Pitchfork Music Festival 2011, Sunday: Superchunk
"I wish I could put sunscreen on my eyeballs," said Mac McCaughan, wiping his face and blowing his nose into a white towel after ripping through another shit-hot Superchunk solo. "Normally, we have a roadie who keeps my face towels and nose blowing towels clearly marked. But today we're traveling light."
Though they may be traveling light, the Chapel Hill veterans are hitting hard. I forgot how purely rock & roll Superchunk is as a live animal. It's been about 15 years since I've seen them. The drummers standing around me talked with hushed reverence about Jon Wurster, who plays jazz style and absolutely crushes his kit. He drums how Steve Albini dreams about drums. Mac still bounces around like a teenager in his basement.
This weekend I've had several discussions about why the old '90s bands have been blowing away the contemporary guitar bands. Watching Superchunk, it struck me. The four play like they're playing in rehearsal. They look at each other, smile. Huddle by the drummer. Leap in unison. Throw in a few Pete Townsend windmills. They play like they love playing rock & roll, and like they've been playing rock & roll lovingly for two decades. Some of the other groups on this bill started as bedroom projects, solo albums. It blows up on blogs and next thing, these guys are playing on big stages like shell-shocked stars.

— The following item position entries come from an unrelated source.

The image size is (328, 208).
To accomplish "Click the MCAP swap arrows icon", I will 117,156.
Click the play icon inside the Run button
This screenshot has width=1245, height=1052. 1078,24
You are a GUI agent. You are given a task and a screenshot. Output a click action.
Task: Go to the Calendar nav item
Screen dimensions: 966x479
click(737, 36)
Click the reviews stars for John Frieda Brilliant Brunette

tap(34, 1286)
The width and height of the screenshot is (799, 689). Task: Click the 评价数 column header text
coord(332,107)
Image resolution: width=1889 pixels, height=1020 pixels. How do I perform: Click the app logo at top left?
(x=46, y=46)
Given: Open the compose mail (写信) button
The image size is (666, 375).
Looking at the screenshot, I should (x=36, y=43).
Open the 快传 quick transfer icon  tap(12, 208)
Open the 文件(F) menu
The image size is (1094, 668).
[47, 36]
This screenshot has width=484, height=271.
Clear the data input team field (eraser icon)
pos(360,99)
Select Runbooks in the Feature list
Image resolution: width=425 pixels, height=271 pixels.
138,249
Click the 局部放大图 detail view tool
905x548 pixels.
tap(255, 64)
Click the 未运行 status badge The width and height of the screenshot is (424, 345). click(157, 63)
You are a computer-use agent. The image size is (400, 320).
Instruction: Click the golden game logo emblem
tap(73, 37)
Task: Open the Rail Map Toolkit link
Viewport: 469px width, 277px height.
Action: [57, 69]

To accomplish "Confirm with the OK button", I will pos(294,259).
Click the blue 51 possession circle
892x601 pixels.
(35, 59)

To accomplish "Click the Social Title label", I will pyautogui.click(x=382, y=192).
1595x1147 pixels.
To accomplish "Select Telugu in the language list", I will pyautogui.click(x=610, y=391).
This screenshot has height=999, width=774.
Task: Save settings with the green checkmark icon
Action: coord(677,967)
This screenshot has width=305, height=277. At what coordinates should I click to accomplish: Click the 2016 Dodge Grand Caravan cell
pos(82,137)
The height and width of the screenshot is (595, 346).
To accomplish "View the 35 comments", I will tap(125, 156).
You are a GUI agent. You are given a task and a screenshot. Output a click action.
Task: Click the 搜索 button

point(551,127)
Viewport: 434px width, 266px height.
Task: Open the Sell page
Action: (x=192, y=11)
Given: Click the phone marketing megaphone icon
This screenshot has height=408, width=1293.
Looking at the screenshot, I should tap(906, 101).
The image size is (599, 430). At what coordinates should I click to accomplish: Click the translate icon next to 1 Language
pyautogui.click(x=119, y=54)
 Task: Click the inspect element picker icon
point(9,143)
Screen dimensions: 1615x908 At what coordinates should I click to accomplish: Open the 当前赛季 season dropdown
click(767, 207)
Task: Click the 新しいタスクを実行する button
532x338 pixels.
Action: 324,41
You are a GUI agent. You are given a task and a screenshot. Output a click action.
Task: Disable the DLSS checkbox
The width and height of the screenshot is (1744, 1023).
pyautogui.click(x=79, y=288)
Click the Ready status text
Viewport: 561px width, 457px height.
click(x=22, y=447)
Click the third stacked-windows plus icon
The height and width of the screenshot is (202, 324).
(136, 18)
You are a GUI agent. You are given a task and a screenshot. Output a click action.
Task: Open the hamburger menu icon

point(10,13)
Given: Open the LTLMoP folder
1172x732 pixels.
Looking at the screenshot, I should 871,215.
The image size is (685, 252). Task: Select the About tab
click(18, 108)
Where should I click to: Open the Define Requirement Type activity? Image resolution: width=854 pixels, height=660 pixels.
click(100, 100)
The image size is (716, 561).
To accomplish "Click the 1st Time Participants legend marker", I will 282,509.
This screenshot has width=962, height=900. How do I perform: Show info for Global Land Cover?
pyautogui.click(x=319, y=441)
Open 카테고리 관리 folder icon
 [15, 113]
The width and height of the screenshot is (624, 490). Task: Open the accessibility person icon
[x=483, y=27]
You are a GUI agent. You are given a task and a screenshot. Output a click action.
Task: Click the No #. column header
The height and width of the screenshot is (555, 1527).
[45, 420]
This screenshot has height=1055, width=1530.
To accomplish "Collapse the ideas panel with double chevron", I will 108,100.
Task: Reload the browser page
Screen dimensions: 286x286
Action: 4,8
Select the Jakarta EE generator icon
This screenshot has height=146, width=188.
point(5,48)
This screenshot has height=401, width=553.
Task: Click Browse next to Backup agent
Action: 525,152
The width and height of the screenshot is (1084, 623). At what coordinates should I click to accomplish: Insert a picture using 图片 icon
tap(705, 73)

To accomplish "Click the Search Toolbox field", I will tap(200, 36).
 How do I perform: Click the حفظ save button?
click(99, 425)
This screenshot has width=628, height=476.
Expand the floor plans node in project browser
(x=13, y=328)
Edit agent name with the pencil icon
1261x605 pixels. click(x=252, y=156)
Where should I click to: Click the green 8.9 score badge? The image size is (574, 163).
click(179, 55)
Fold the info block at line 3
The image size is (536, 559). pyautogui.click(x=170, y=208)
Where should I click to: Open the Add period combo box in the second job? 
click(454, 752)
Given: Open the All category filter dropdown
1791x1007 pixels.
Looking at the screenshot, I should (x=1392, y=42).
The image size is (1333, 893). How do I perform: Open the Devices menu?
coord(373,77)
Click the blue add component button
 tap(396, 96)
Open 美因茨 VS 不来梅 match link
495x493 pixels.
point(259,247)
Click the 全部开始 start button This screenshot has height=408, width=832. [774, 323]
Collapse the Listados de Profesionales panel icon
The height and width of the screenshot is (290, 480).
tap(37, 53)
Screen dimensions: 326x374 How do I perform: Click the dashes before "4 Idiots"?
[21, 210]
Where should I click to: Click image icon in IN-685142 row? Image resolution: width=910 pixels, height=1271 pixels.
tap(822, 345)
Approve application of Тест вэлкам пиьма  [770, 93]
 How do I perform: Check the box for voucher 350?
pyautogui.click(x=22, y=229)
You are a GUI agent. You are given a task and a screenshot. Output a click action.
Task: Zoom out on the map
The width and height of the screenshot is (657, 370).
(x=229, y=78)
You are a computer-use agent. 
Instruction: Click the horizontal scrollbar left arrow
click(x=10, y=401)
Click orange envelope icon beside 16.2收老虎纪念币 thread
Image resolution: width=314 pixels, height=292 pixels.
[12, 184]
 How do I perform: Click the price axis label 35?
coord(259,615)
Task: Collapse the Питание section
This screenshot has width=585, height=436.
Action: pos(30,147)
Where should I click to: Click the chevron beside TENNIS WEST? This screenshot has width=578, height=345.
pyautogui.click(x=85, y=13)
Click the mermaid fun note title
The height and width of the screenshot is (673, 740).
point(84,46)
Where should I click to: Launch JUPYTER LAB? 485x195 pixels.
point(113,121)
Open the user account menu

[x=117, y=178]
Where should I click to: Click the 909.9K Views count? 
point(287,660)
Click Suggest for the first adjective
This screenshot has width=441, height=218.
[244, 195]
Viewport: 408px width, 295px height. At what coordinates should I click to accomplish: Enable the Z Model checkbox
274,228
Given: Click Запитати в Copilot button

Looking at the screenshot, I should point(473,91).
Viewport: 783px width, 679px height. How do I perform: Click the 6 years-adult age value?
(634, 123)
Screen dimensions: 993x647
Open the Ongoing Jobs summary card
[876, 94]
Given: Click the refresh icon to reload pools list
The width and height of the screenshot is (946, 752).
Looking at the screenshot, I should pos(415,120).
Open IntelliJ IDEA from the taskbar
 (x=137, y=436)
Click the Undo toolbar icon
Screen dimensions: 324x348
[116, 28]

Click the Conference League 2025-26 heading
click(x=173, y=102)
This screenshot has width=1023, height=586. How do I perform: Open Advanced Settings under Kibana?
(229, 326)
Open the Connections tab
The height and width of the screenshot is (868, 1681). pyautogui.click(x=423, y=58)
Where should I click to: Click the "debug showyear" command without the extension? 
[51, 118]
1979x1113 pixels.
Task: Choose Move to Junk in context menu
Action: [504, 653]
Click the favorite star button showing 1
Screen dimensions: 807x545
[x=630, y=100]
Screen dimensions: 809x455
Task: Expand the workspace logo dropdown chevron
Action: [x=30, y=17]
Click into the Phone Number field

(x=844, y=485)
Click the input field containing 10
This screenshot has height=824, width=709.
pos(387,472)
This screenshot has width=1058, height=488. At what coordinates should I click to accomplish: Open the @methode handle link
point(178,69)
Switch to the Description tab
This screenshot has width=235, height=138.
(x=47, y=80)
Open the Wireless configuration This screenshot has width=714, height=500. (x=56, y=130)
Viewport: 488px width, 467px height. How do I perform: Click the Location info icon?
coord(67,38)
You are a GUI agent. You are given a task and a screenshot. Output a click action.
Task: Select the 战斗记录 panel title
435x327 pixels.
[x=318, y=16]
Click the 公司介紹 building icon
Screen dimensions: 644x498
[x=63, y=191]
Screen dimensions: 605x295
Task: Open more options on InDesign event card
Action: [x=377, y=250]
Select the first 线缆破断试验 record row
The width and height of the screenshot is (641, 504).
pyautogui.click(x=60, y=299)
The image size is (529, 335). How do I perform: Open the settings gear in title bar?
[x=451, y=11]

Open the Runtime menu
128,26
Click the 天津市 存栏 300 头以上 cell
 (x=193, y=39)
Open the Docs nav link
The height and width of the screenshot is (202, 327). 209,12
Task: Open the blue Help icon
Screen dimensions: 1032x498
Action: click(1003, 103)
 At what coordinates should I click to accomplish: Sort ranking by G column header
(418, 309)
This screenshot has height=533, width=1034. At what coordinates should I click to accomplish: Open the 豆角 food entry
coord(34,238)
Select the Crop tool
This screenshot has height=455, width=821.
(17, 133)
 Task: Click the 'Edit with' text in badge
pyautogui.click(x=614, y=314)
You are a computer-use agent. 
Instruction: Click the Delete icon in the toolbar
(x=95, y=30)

The quartet sped through punky, poppy songs from its 2010 record, Majesty Shredding, which in hindsight is the most appropriate album-name-to-band-style pair in a long time, and classics such as "Slack Motherfucker" and "Hyper Enough." You would think they were written within months of each other. My favorite set of the day washed the Yuck out of my mind. I know I'm getting old when I start cheering whenever the middle-aged combo blow away the newcomers. I need to go home and dust off No Pocky For Kitty and my Fender.